I can’t reconcile how Jefferson could advocate the abolishment of slavery, and even eventual emancipation of slaves, but still be a part of society that was growing more and more entrenched in the proliferation of slavery. The sad truth is that he is partly responsible for instilling in white American culture the notion that blacks were inferior. America is still grappling with the wounds of slavery and racism to this very day.
It was a gorgeous day to stroll the grounds and explore the gardens, which symbolise the pioneering spirit of life in colonial America.
I could have spent all afternoon in this little brick pavilion with its double sash windows and extraordinary views across the rolling Piedmont countryside.
We wandered down the hill behind the house upon the family cemetery, to reflect on the obelisk marker of Jefferson’s grave.
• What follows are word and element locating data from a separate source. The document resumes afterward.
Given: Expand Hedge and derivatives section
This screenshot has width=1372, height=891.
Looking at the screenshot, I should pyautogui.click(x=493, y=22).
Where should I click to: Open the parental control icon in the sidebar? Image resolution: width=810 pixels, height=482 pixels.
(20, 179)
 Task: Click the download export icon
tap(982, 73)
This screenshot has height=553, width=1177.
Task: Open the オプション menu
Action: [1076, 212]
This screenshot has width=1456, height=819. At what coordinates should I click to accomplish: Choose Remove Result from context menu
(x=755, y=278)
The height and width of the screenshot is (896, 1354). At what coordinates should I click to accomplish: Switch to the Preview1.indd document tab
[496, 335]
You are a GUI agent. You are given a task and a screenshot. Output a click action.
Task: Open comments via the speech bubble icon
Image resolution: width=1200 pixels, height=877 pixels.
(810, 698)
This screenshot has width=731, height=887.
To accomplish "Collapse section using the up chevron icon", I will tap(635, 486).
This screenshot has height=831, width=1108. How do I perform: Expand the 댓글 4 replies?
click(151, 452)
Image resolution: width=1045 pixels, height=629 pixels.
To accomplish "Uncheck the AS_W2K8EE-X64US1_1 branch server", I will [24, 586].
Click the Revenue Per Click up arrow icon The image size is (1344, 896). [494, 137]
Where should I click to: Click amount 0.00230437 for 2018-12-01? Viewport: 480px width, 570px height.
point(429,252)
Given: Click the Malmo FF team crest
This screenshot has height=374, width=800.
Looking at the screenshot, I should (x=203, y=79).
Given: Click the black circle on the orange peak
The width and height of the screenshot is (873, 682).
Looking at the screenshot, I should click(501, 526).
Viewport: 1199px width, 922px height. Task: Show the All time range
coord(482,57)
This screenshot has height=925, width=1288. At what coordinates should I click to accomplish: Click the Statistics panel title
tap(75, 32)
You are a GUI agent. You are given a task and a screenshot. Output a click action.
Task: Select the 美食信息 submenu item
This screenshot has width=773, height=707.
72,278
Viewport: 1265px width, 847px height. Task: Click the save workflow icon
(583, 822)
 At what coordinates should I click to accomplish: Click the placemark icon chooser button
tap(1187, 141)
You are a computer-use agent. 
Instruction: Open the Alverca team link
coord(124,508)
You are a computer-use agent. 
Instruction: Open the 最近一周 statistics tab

Isn’t it surprising he didn’t mention being the third President of the United States as one of his accomplishments? Instead, he wanted to be remembered for his writings and for founding the University of Virginia.
And how romantic that he died on the Fourth of July, fifty years to the day after signing the Declaration of Independence! Fellow signer and American revolutionary, John Adams would die on the same day, just four hours later.
For all America’s complicated and dissonant history, this place is certainly a part of it.
Back at the Monticello discovery center, we tinkered around with some of Jefferson’s inventions, including a replica of his letter copying device.
With our heads full of ideas and information, we stopped off at the Michie Tavern to debrief and reflect on our Monticello visit – over a mug of tavern ale!
I’m so glad we had the chance to spend a day at Monticello and learn a little bit about the life of Thomas Jefferson.
In the words of the man himself, “If we are to guard against ignorance and remain free, it is the responsibility of every American to be informed.”